## Exercise prompt
Every line below that has the string "sidebar" needs to be copied.

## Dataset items

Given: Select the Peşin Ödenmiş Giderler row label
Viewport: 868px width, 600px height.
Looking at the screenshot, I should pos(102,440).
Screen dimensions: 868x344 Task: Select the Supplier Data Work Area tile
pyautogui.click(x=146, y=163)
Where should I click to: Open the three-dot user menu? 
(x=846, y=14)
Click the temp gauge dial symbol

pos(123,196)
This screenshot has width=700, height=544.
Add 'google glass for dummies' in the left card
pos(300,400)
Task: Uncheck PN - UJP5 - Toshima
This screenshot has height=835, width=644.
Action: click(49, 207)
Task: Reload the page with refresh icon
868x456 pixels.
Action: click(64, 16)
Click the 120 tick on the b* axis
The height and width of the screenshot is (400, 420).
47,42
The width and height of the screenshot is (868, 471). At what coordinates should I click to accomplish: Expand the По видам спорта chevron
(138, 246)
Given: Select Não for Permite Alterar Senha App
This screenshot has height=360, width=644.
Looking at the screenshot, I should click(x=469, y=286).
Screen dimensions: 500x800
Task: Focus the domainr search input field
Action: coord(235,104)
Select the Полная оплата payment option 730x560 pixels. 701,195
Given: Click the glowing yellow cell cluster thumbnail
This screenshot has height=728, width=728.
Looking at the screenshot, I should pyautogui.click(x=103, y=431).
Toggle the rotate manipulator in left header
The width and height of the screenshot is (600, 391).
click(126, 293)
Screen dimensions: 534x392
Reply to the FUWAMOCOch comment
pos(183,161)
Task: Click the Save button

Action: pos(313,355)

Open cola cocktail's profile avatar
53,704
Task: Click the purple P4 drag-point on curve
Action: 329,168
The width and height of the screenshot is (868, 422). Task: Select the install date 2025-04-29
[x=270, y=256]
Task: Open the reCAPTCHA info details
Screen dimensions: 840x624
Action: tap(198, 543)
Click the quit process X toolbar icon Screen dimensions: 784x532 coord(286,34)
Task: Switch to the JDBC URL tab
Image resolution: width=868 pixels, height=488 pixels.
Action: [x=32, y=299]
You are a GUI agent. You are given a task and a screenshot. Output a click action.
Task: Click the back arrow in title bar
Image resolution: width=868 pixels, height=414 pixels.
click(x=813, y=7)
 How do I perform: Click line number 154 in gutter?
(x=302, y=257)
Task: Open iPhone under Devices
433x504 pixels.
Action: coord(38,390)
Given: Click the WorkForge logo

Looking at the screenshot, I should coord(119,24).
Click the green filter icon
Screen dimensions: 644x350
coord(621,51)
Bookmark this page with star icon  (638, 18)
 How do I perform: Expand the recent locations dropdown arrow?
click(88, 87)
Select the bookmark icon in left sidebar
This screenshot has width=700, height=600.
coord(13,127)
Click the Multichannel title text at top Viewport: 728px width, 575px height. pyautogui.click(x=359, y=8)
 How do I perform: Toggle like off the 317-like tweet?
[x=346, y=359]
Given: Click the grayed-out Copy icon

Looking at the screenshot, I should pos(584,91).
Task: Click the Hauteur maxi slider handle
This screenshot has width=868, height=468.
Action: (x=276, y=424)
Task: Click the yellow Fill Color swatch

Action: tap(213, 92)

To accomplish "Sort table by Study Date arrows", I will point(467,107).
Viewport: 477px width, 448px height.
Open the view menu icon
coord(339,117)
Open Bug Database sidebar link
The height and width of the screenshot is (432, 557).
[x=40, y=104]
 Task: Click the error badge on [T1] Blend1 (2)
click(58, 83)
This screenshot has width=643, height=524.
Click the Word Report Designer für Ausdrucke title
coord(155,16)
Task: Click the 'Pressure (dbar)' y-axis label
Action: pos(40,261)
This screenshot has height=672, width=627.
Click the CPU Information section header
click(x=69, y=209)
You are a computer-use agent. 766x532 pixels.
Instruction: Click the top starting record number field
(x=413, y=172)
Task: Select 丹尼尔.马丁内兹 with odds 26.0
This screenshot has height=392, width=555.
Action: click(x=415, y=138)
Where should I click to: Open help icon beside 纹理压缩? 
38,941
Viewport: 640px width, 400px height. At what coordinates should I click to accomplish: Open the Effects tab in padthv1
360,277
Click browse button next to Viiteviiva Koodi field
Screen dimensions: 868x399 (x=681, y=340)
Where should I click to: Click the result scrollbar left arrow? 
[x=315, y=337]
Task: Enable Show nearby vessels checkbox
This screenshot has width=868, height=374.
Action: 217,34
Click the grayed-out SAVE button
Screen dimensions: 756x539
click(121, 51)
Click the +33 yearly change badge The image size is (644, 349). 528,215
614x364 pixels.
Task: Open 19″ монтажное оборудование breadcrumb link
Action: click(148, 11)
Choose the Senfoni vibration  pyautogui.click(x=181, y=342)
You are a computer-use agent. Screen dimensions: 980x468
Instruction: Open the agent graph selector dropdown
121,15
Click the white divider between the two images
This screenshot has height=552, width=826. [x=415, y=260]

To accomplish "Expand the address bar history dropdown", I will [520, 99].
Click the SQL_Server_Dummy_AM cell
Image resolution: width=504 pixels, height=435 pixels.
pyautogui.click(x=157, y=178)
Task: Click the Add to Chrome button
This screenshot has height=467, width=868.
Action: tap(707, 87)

## Result of the exercise
Select the bookmark icon in left sidebar
Open Bug Database sidebar link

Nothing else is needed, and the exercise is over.